Dundee is set to lead the world in oil and gas decommissioning — and create up to 7,500 jobs in the process.
In an exclusive interview with the Tele, the council’s director of city development Mike Galloway said exciting times were ahead as Dundee becomes a global centre for dismantling and disposing of drilling rigs and platforms.
Mr Galloway said: “Dundee is set to lead the way for the rest of the world in decommissioning and what can follow. These are exciting times. A lot of expertise is coming Dundee’s way and we are set to learn from that and then use the expertise to move forwards.”
Mr Galloway said that decommissioning in the city could last up to 30 years and in that time thousands of jobs could be created.
He said: “We’re looking at 5,500 to 7,500 jobs in the early days but that could rise.
“We’re already talking to the city’s colleges and universities with a view to very many apprenticeships also being created.”
He added: “Not only will it be busy at the Port of Dundee but we are envisaging new businesses forming and former factories which are currently closed reopening due to more investment and business start-ups all on the back of decommissioning.”
Mr Galloway said that not only would the breaking up of rigs take place in Dundee but also the recycling of the parts.
He said: “The bidding process has already begun. We are attracting oil companies who previously didn’t know what we could offer.”
Members of the council’s city development committee were told at a meeting last night about the new public-private partnership called Dundeecom, set up to create a major centre in Scotland for oil and gas decommissioning at the Port of Dundee.
The report also stated that decommissioning work is often carried out abroad at great cost to the taxpayer. As much as 70% of the cost of decommissioning can be clawed back through tax relief.
The report states: “The Port of Dundee, supported by the Ports of Montrose and Methil, can collectively provide all of the required infrastructure, land and skills to perform that role at a location which is the closest to the bulk of the North Sea with a ready supply chain and workforce to service the industry’s needs. Dundeecom offers the opportunity of a ‘blank page’ to completely revolutionise the decommissioning sector, by adopting a ‘circular economy’ approach rather than mere recycling and by creating a bespoke supply chain which adopts new streamlined processes with resultant savings to the UK taxpayer and efficiencies to North Sea oil operators.”
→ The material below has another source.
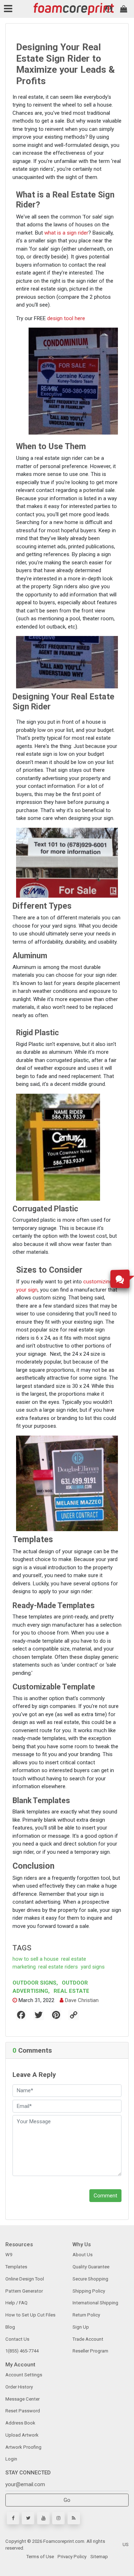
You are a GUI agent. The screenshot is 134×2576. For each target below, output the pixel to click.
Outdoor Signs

Dundee City Council is providing £100,000 in funding for the Dundeecom project and will work in partnership with Forth Ports, which owns Dundee Port.
City development convener councillor Will Dawson said: “Dundee is ideally placed to become a major hub for this sort of industry.
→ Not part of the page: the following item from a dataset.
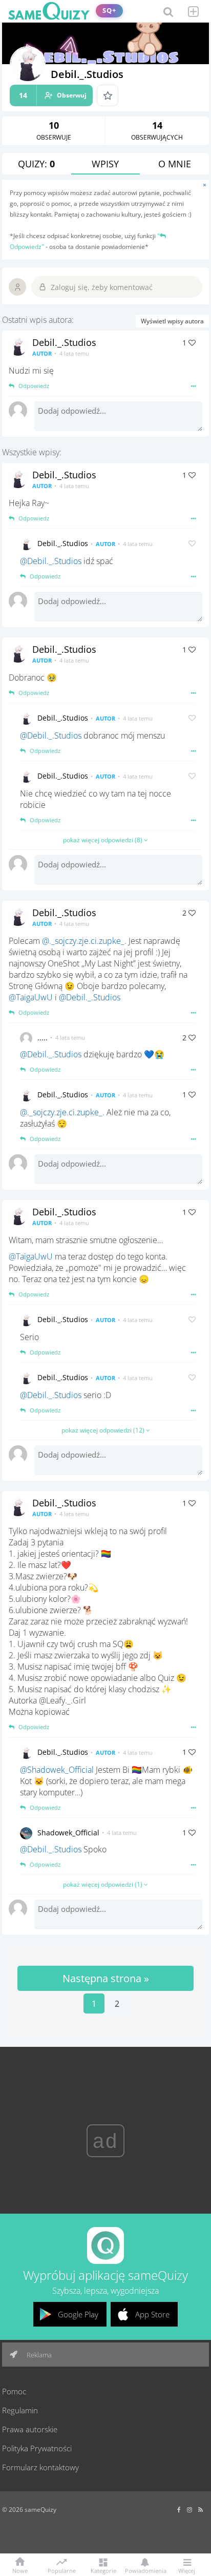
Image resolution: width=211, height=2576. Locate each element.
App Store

“This would be a major industry coming back into the port and the supply chain that goes with it would bring much-needed jobs.”
Stuart Wallace, chief operating officer for Forth Ports, said: “Forth Ports is fully committed to investing in the Port of Dundee to ensure that the infrastructure is in place to capitalise on the significant opportunities presented by the North Sea Oil & Gas and Decommissioning sectors over the coming years.
“Work is well underway with our new £10 million quayside which will become the strongest quayside in the country when it is completed at the end of the year.
“We also have developed strong partnerships with specialist Decom companies including Augean who are now based at the port.”